Only one likeness of Delia Bacon exists, a daguerreotype taken when she was in her forties. By all accounts it does not do her justice. The rich eye, the fine mobility of feature, the translucent complexion which though pale yet seemed to glow, are all absent. The woman whom Hawthorne described as “majestic … graceful,” full of vivacity, dignity, and charm, has nothing in common with the strained and cynically smiling personage of the picture. It is a portrait of a sardonically tilted head, a warped mouth, two veined hands, a poke bonnet, and a cashmere shawl. Little is revealed of the creature who caught the attention of Emerson, Carlyle, and Hawthorne, and of whom Elizabeth Peabody wrote in a kind of rapture, as though there were something mesmeric in Delia.
“A beautiful being,” declared Miss Peabody in a letter to Leonard Bacon after Delia’s death. “A glorious and wonderful work of nature, most unhappily environed by uncongenial circumstances in many respects. Her entire unworldliness, her childlike character inspired me with a tenderness without bounds.” But Miss Peabody strikes a dissonance in her paean. Unbounded tenderness did not prevent Hawthorne’s shrewd sister-in-law from knowing that Delia “suffered … from the fear that I would steal her secret [the Shakespearean cipher] and publish it myself.”
In her twenties and early thirties Delia’s character partook apparently of the Victorian image of a perfect lady. She was a virtuous daughter and sister, religious, nice to the point of prudishness in her relations with the opposite sex. Had it not been for her almost excessive refinement she might have earned a reputation for strong-mindedness through her evident indifference to male admiration. Throughout her youth she gave no sign of having any interest in men at all, save those included in her immediate family. At fifteen she had decided to become a teacher, but she soon discovered that classroom instruction did not promise the kind of rewards that she wanted. She attempted a school of her own as Miss Beecher had done so successfully, but the venture failed and she wavered to writing. She had an errant fancy, could tell a tale with spirit, define a character and summon up a landscape with poetic immediacy. She tackled historical romance and did not scruple to write drama in verse. Tales of the Puritans and The Bride of Fort Edward were published and brought her neither fame nor fortune, but they led ultimately to the lecture platform. Delia had a remarkable propensity for oratory and was, like her brother, capable of haranguing an audience for hours together without tiring either it or herself.

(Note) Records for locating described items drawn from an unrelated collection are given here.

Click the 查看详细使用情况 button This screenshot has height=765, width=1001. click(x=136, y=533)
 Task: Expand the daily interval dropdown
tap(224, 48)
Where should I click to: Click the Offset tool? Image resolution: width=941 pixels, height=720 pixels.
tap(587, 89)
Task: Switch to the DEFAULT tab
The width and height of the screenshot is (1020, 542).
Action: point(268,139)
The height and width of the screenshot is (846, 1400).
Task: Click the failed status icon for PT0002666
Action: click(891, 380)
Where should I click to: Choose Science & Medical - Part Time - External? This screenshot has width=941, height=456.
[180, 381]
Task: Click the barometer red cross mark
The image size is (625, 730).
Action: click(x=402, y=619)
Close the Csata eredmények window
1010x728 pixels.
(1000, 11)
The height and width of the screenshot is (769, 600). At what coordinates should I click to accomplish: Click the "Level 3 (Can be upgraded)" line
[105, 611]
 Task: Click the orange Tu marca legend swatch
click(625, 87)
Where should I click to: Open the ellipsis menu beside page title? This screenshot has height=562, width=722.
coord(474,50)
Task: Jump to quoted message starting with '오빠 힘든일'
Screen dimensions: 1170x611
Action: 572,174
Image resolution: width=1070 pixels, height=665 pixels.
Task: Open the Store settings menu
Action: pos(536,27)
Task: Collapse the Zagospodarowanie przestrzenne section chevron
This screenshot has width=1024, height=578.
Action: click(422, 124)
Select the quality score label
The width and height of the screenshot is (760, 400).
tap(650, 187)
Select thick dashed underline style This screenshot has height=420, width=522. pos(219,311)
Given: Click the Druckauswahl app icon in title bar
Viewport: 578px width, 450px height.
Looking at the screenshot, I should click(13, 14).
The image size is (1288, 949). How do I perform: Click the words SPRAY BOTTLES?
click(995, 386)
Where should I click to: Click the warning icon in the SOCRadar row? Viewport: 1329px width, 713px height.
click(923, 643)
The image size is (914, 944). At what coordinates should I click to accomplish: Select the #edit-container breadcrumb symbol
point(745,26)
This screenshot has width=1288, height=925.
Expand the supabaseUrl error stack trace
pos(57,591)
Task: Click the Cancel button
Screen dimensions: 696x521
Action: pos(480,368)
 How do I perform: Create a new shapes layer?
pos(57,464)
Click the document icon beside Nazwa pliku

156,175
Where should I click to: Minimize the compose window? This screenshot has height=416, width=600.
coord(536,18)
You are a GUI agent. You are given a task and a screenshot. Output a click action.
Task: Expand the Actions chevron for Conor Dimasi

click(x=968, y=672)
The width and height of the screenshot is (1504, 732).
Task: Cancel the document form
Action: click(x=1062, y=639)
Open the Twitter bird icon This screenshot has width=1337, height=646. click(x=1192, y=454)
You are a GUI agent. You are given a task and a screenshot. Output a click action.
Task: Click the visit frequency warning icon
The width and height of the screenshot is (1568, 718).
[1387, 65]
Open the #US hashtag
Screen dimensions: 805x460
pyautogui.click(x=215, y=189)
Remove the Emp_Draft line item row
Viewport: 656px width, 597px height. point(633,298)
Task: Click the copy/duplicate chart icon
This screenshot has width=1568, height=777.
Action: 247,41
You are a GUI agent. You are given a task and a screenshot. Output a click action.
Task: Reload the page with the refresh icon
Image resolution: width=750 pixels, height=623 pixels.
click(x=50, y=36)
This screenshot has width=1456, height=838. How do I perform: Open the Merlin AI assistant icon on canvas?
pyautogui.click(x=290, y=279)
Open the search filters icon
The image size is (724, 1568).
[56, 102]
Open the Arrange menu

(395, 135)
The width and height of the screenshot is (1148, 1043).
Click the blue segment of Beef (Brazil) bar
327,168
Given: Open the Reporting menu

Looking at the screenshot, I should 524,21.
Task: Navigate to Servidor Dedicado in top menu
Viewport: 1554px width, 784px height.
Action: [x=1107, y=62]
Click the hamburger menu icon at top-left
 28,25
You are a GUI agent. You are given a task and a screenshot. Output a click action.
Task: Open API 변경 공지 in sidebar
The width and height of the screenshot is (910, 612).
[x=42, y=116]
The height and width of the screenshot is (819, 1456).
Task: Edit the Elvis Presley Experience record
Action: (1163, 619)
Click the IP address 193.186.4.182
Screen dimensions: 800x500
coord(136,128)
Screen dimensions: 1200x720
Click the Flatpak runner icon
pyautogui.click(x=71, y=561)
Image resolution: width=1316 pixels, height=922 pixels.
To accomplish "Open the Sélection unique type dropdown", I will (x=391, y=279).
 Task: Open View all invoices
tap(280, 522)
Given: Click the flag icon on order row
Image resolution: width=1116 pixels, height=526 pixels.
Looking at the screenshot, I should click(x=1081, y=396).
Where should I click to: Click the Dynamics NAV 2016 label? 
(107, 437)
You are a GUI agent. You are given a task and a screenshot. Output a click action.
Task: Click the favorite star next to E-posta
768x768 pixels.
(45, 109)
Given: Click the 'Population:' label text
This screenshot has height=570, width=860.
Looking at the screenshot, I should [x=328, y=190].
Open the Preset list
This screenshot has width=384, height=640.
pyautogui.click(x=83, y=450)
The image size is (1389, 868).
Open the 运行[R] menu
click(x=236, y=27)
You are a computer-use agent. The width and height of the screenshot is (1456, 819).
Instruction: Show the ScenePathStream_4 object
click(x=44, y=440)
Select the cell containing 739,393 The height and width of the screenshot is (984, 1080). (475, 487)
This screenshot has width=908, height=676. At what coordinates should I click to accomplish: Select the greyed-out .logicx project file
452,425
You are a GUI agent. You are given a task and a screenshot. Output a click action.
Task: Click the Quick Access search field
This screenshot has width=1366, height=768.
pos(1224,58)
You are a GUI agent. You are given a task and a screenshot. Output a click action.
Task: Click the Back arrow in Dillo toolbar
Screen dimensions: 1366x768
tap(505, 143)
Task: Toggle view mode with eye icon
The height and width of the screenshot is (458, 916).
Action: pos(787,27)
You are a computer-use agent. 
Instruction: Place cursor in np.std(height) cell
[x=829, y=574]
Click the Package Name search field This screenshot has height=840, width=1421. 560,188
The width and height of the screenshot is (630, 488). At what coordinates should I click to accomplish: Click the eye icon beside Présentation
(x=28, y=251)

The wives and daughters of her brother’s colleagues were in transports about her. She lectured on classical antiquity, the Renaissance, and English letters in Boston, Hartford, and New Haven; her select audience of wellborn, well-endowed ladies paid highly for the privilege of hearing her. As she stood before two statues of Diana and Apollo (tributes from admiring listeners), fragile and fiery, dressed always in black which set off her delicate style of beauty to perfection, she struck the spectators as a Tennysonian princess, an enchanting priestess in the courts of the muses.